Virage à gaucheQuelle est la dernière trouvaille de l’ineffable Jean-François Lisée pour diaboliser la droite québécoise ?

Imaginez-vous que selon ce péquiste, sympathique aux idées de Québec Solidaire, la droite déteste le Québec !

N’en déplaise à Lisée, si la droite détestait le Québec, elle se satisferait du statu quo, elle ne demanderait pas que l’on fasse les changements nécessaires pour que la province puisse briller parmi les meilleurs.  Si la droite détestait le Québec, elle se gargariserait avec le sacro-saint modèle québécois, un modèle qui n’a jamais été exporté à l’extérieur de nos frontières. Si la droite n’aimait pas le Québec, elle n’y consacrerait pas autant d’effort pour le rendre plus fort.

Ce que Jean-François Lisée tente de faire, c’est de rattacher l’identité québécoise à une idéologie politique.  Autrement dit, pour être un vrai Québécois il faut être de gauche.  Désolé, mais vouloir mettre en place un régime politique à idéologie unique ce n’est pas une preuve d’amour, c’est au contraire, un signe de mépris envers l’intelligence des citoyens. Ai-je besoin de rappeler à Lisée que les pays qui ont fait de l’identité nationale une idéologie politique se sont tous retrouvés du mauvais côté du rideau de fer ?

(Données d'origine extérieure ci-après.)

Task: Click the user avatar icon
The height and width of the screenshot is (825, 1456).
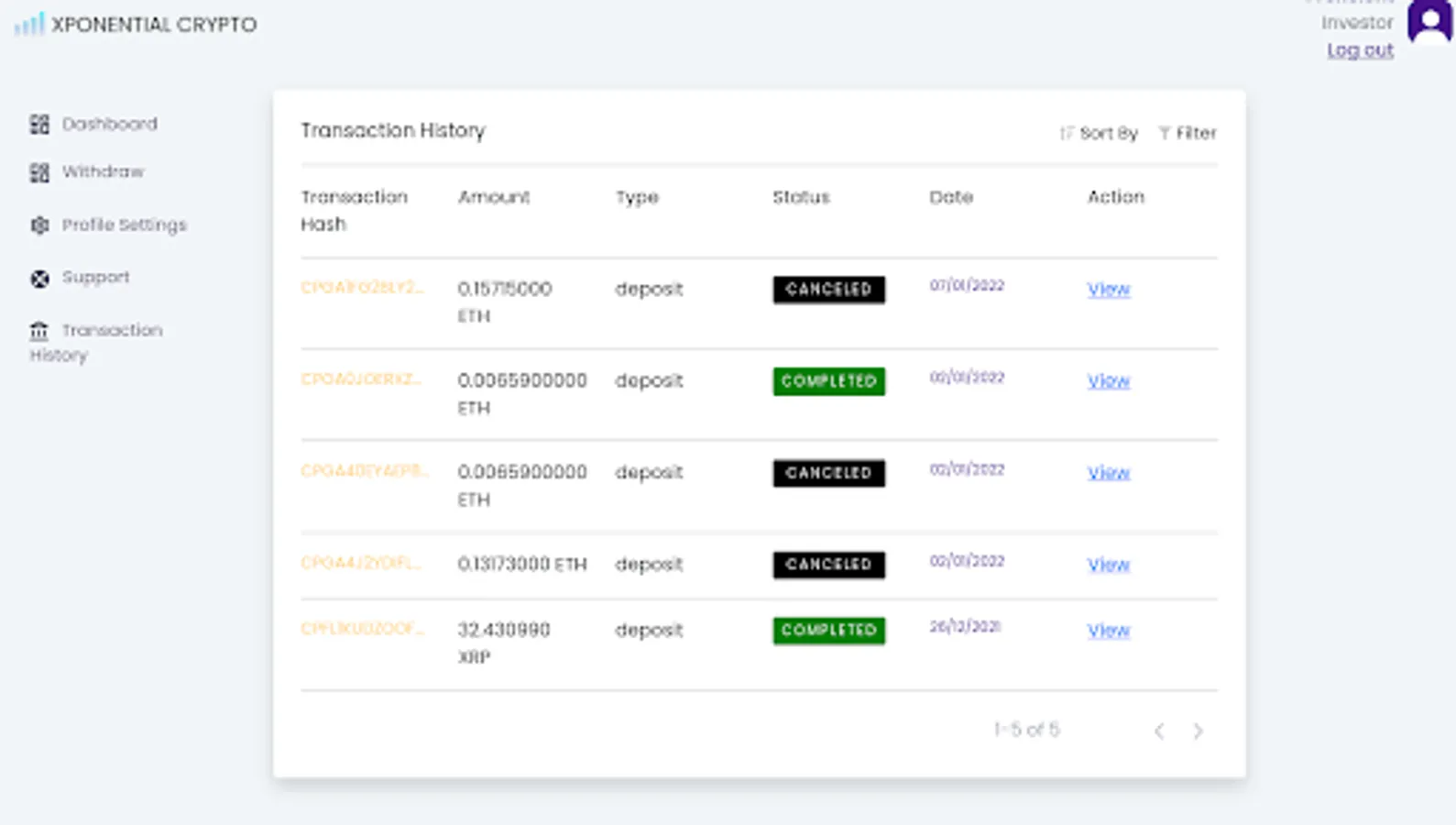Action: coord(1429,22)
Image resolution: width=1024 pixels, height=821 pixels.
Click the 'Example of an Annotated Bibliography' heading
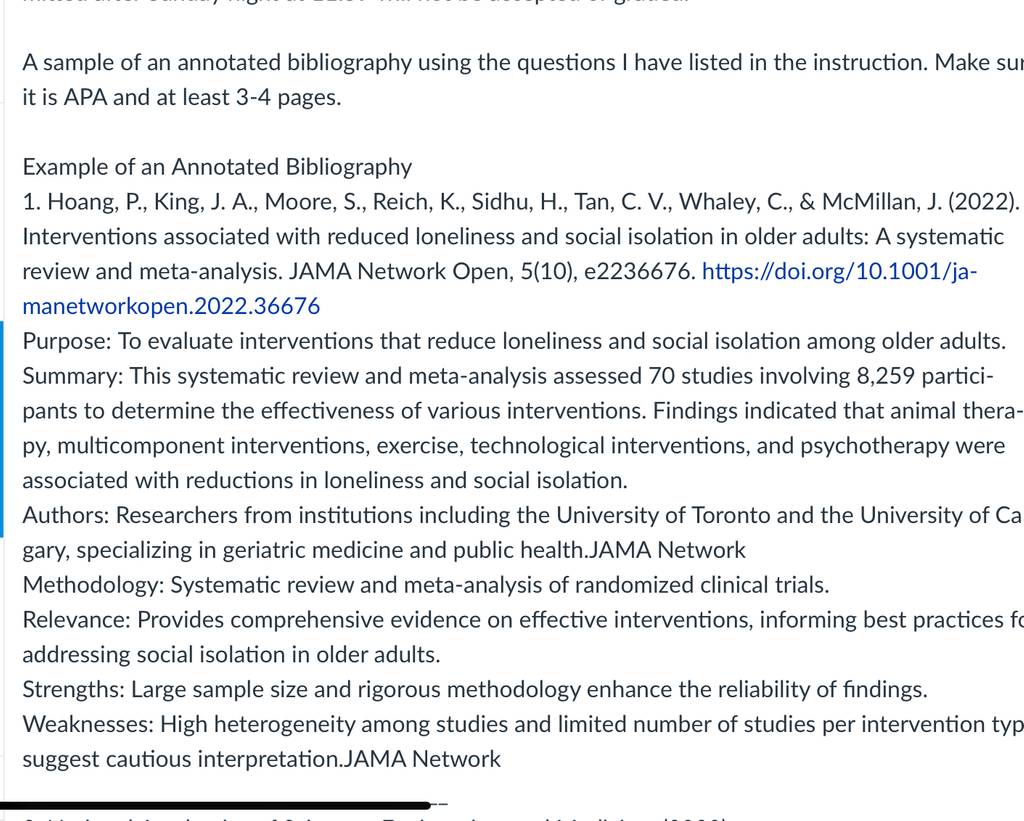[x=217, y=167]
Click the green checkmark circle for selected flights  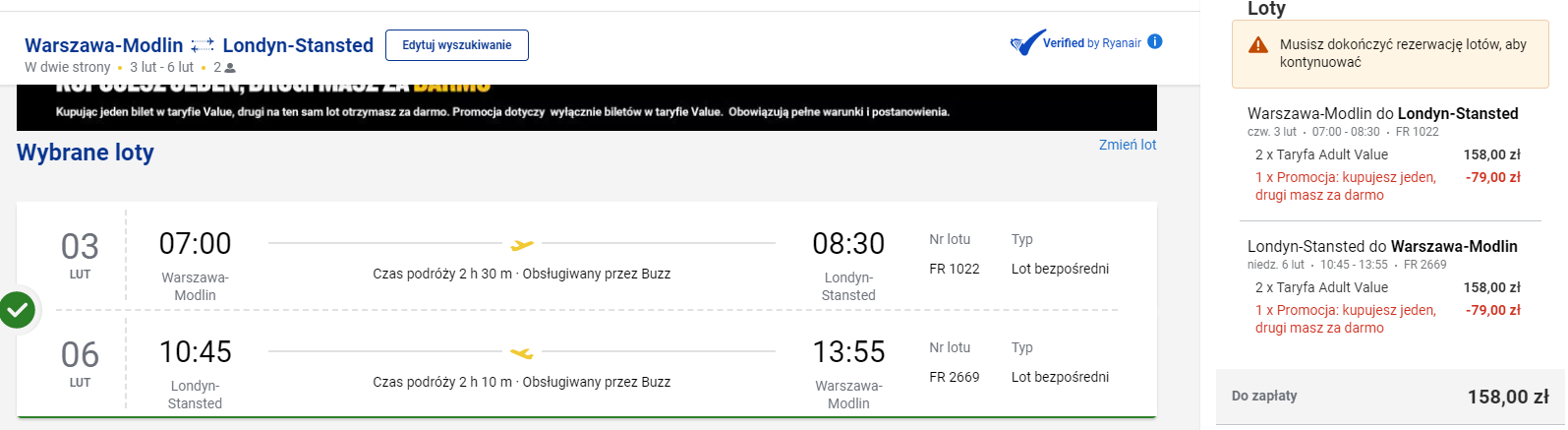tap(18, 310)
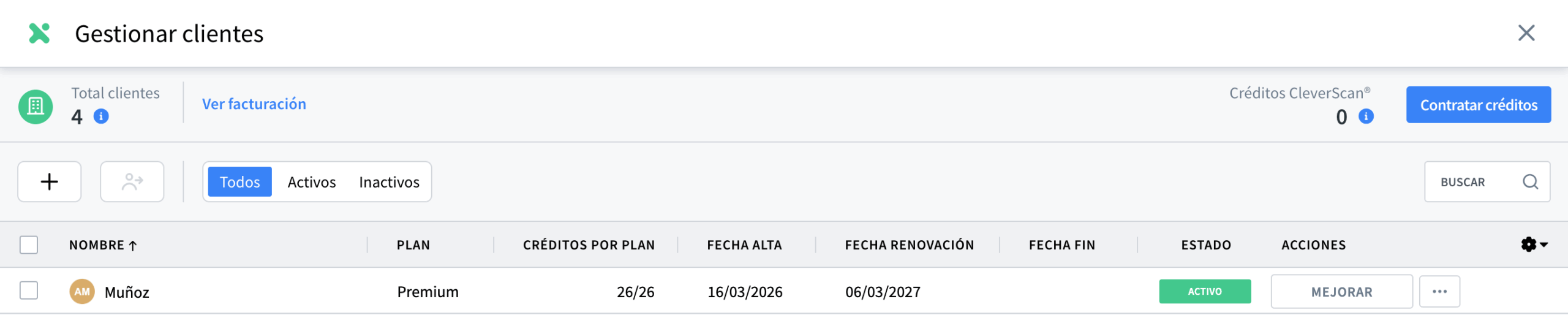The image size is (1568, 315).
Task: Click the transfer client person-arrow icon
Action: (x=132, y=181)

Dire que la droite déteste le Québec, c’est un peu comme dire qu’un médecin déteste son patient parce qu’il lui annonce qu’il est atteint d’un cancer et qu’il devra radicalement revoir ses habitudes de vie.  Ce n’est pas agréable de dire à une personne qu’elle a un cancer, prescrire des traitements de chimiothérapie ce n’est pas amusant non plus, on sait que le patient devra passer au travers une période difficile; mais le médecin ne déteste pas son patient pour autant, il veut lui sauver la vie !

La droite aime le Québec, mais elle aime surtout les Québécois.  La droite aime tellement les Québécois qu’elle désire qu’ils soient libres au lieu d’être inféodé à un quelconque gouvernement, qu’il soit provincial ou fédéral.  La droite veut quelque chose de beaucoup plus profond, significatif et constructif qu’un Québec libre, elle veut des Québécois libres !

Margaret Thatcher ne détestait pas la Grande-Bretagne et Ronald Reagan ne détestait pas les États-Unis… Bien au contraire…

L'élection présidentielle française de 1974 a opposé la droite de Valéry Giscard d'Estaing à la gauche de François Mitterrand. Lors du débat présidentiel, d'Estaing lance à Mitterrand une phrase qui passera à l'histoire et que je voudrais rappeler à la mémoire de Jean-François Lisée: "Vous n'avez pas, monsieur Mitterrand, le monopole du coeur, vous ne l'avez pas".

Cette élection fut remportée par Valéry Giscard d'Estaing (qui, à mon grand regret, ne semble pas être capable de faire un noeud de cravate Windsor…).